With the development of computational and data processing technology, deep learning, an area within machine learning, has emerged as a promising method for overcoming the shortcomings of the conventional parameter selection methods. Deep learning has been successfully used in different applications, including image and speech recognition, advertisement, medical and agriculture. Lately, it has increasingly drawn attention in the optics field due to its ability to construct and generalize models and extract and recognize various features. Furthermore, compared to conventional machine learning techniques, deep learning is more advantageous in terms of easy conversion, string adaptation and high accuracy.
On this account, researchers from the Hefei University of Technology:Mr. Hao Cui, Dr. Guo Xia, Mr. Jiangtao Wang, and Mr. Lihao Bai, in collaboration with Dr. Chan Huang from the Chinese Academy of Sciences, developed a new optimal parameters selection method based on deep learning for improved spectral bandwidth correction. The optimal parameters were obtained by training the neural networks, which were later combined with the respective algorithm to analyze its spectral recoveries performance. Notably, the design of the bandwidth correction algorithm and that of the neural network were completely different. The research work is currently published in the journal, Applied Optics.
In their approach, the authors began by analyzing the spectral bandwidth correction model and illustrating the importance of optimal parameters using the least square method. They then constructed the database and the neural network. Next, neural network training was carried out to obtain the optimal parameters applied in the corresponding bandwidth correction algorithms. Finally, the feasibility of the proposed parameter selection method was validated via experiments and simulations that involved recovering the distorted white light-emitting diode (LED), compact fluorescent lamp (CFL) spectrum, and Raman spectrum, using both traditional and the proposed versions of the Richardson-Lucy (R-L) and Levenberg-Marquardt (L-M) algorithms. The obtained results for traditional and modern algorithms were compared.
The authors successfully obtained the type A uncertainty and root mean square errors for all the algorithm cases involved. Results demonstrated the feasibility and superiority of the neural network in obtaining optimal parameters that could enhance the efficiency and accuracy of the bandwidth correction algorithms for distorted spectrum recovery compared to the traditional methods. Furthermore, the stability of the algorithms with optimal parameters was also improved.

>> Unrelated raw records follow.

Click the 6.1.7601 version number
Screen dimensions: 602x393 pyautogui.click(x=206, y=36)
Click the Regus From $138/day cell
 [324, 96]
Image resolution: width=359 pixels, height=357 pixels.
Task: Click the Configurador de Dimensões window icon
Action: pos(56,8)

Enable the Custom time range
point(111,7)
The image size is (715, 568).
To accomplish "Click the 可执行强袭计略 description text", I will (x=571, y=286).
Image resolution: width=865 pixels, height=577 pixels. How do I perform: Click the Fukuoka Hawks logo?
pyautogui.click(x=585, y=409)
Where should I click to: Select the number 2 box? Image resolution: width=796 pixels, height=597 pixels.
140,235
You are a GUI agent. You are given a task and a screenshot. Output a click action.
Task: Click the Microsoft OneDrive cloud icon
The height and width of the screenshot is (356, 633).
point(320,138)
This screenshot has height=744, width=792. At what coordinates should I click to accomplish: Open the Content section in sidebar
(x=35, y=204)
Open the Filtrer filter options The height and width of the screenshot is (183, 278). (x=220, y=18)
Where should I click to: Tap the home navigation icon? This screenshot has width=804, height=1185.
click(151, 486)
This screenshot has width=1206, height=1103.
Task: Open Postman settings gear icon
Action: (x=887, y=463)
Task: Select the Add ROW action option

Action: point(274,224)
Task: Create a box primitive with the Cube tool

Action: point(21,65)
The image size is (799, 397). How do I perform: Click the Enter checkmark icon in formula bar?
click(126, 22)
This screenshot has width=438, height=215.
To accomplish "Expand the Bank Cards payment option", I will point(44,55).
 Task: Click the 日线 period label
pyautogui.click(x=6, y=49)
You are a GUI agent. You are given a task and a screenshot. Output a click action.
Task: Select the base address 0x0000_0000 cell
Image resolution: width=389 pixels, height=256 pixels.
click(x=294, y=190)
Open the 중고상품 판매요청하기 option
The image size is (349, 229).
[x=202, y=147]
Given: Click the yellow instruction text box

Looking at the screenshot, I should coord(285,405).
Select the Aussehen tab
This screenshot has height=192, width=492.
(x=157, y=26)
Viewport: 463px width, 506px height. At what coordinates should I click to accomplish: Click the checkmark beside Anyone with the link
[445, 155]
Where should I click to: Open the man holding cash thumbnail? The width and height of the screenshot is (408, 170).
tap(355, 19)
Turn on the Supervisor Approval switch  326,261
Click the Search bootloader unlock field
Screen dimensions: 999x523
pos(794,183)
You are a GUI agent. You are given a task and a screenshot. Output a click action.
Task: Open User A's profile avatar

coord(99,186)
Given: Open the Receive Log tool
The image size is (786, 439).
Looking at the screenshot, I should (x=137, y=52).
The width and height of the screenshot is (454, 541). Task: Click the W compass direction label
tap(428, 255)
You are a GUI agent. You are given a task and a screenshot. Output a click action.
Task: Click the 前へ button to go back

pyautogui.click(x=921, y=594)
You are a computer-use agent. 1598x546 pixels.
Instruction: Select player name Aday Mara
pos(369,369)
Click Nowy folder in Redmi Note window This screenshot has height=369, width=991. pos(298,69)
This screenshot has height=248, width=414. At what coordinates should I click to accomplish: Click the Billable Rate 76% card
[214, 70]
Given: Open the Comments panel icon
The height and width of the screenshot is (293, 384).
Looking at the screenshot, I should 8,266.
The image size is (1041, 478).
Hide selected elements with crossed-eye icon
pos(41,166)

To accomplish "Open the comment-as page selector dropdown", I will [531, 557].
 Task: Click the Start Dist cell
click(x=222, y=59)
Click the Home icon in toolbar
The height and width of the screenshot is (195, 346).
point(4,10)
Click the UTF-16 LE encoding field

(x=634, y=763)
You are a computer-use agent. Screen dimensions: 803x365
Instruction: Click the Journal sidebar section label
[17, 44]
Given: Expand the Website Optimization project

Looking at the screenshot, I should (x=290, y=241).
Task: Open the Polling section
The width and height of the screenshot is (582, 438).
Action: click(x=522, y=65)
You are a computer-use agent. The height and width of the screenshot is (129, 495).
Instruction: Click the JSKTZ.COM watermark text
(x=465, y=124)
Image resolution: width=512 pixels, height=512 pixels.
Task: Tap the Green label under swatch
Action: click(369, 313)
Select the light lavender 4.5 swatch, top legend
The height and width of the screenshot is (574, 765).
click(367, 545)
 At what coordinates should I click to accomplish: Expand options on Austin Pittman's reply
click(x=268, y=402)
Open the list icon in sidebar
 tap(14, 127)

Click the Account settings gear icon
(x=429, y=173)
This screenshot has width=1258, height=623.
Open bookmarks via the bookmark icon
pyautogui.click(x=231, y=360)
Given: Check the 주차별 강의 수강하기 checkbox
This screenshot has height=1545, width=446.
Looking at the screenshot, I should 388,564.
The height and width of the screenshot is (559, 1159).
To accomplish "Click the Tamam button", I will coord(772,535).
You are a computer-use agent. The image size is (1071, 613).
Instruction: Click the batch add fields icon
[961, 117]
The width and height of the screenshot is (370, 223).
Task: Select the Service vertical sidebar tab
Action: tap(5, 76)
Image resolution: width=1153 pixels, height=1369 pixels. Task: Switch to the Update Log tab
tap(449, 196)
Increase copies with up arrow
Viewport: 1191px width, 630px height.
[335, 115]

In summary, the study proposed a new method based on deep learning for selecting the optimal parameters for bandwidth correction. This method addressed the shortcomings of the traditional methods as the new parameter section method exhibited superior accuracy, time, reliability, and efficacy. For example, it successfully recovered the distortion of LED, Raman, and CFL spectra, achieving the original spectrum. In a statement to Advances in Engineering, the authors said they new method would pave the way for extended application of deep learning technology in optics to address a wide range of issues.
Cui, H., Xia, G., Huang, C., Wang, J., & Bai, L. (2021). Spectral bandwidth correction with optimal parameters based on deep learning. Applied Optics, 60 (5), 1273.